La cour d'assises de la Haute-Loire a condamné en appel à vingt ans de réclusion la mère de la petite Fiona et son ex-compagnon, les considérant aussi coupables l'un que l'autre des coups fatals portés à la fillette de cinq ans.
En première instance en 2016, la cour d'assises du Puy-de-Dôme avait dissocié les peines, acquittant Cécile Bourgeon pour les faits criminels - les violences ayant entraîné la mort de Fiona - et l'avait condamnée uniquement à cinq ans de prison pour avoir fait croire à un enlèvement de l'enfant. Berkane Makhlouf avait, lui, déjà écopé de 20 ans de réclusion.
«Les mensonges, les contradictions, les silences, les incohérences, la variabilité n'ont pas permis d'appréhender le contexte exact du décès. Pour autant, le positionnement (des accusés) ne suffit pas à créer un doute raisonnable (...) Si ce n'est menti, ils n'ont pas tout dit», a déclaré le président de la cour, en lisant les motivations de l'arrêt rendu dans la nuit de samedi à dimanche au Puy-en-Velay.
Car après 25 jours de procès cumulés, rien de nouveau ou presque n'a émergé sur les faits eux-mêmes. Les anciens partenaires se sont accusés l'un l'autre d'avoir porté des coups à l'enfant, sans les lier à son décès.
La cour, qui a reconnu cette fois que Fiona a été victime de «maltraitance», a également prononcé un «retrait total de l'autorité parentale» de Cécile Bourgeon sur ses deux autres enfants.
«Je ne suis naturellement pas surpris par cette décision au regard des graves évènements qui ont émaillé cette audience et qui avaient justifié lundi que nous sollicitions le renvoi», a réagi l'un des conseils de Cécile Bourgeon, Me Renaud Portejoie.
Avant d'annoncer qu'il allait former «un pourvoi en cassation dès lundi». «Il y aura donc un troisième procès», a-t-il assuré. Ou plutôt un quatrième : le premier procès en appel avait avorté en octobre à la suite d'une querelle entre avocats.
Lundi, les avocats de Cécile Bourgeon avaient aussi tenté - en vain cette fois - d'obtenir un nouveau renvoi autour d'une curieuse histoire d'apéritif pris par le président de la cour, Étienne Fradin, avec certains conseils dans un hôtel du Puy-en-Velay.
Verdict «juste pour Fiona»
«Elle a la peine qu'elle mérite. C'est un soulagement pour moi et c'est juste pour Fiona», a réagi le père de la fillette, Nicolas Chafoulais, à l'annonce du verdict.
«Apaisé ? Non. Ma fille n'est pas revenue», a-t-il poursuivi, gagné par l'émotion. La dépouille de la fillette n'a jamais été retrouvée depuis sa disparition en mai 2013.
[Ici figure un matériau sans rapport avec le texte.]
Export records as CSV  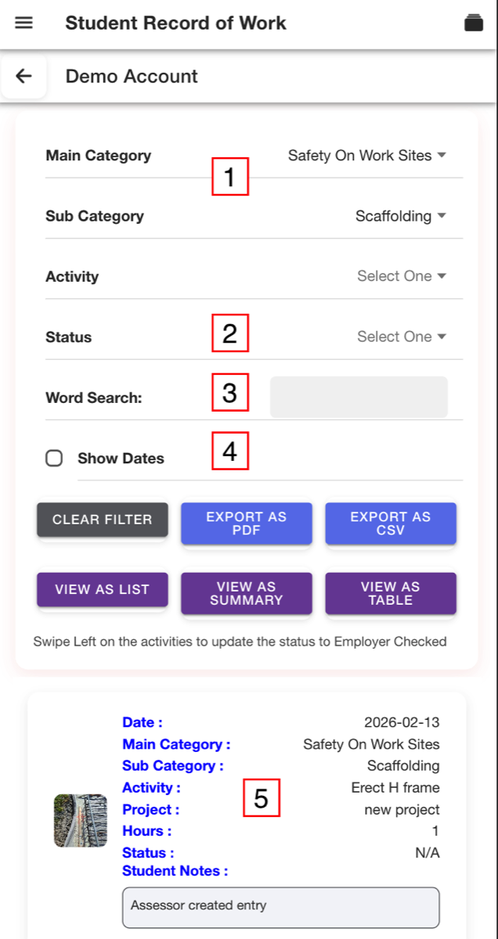tap(391, 523)
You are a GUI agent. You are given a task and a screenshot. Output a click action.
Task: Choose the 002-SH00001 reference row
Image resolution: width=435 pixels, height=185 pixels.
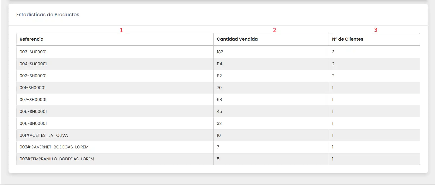pyautogui.click(x=33, y=76)
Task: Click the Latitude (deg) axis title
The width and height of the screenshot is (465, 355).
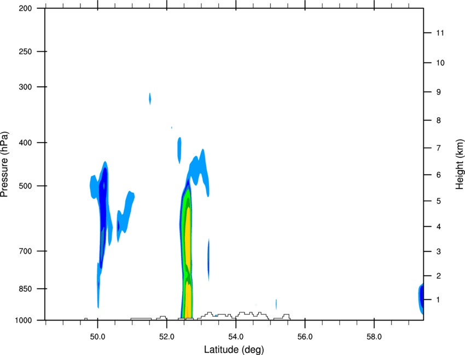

«On a pu faire triompher la vérité sur le mensonge et la manipulation. Les jurés ont compris ce que Nicolas Chafoulais avait compris, c'est-à-dire une femme coupable. C'est une grande victoire juridique», s'est aussi félicité l'un des ses conseils, Me Charles Fribourg.
La cour a suivi le raisonnement de l'avocat général Raphaël Sanesi de Gentile, qui avait estimé que l'ancien couple «tortionnaire» avait agi de concert dans la mort de la fillette, victime d'une «violence continue» pendant «les jours et les heures précédant sa mort». Mais elle est allée en deçà des trente ans requis.
«Ces violences ont été activées par les deux, par la répétition dans le temps et par leur localisation sur la tempe gauche de Fiona (...) Il y a eu un coup, deux coups, un troisième coup», avait-t-il tonné en tapant du pied sur le sol pour simuler les «traumatismes crâniens et abdominaux» «répétés» subis par la fillette blonde, dont la disparition avait ému la France entière.
Le représentant du ministère public ainsi que les avocats des parties civiles avaient demandé aux neuf jurés - tous féminins - de s'appuyer davantage sur la parole de Berkane Makhlouf pour rendre leur verdict. En première instante, celle-ci avait été jugée «trop tardive et variable» par rapport aux déclarations de la mère de la fillette.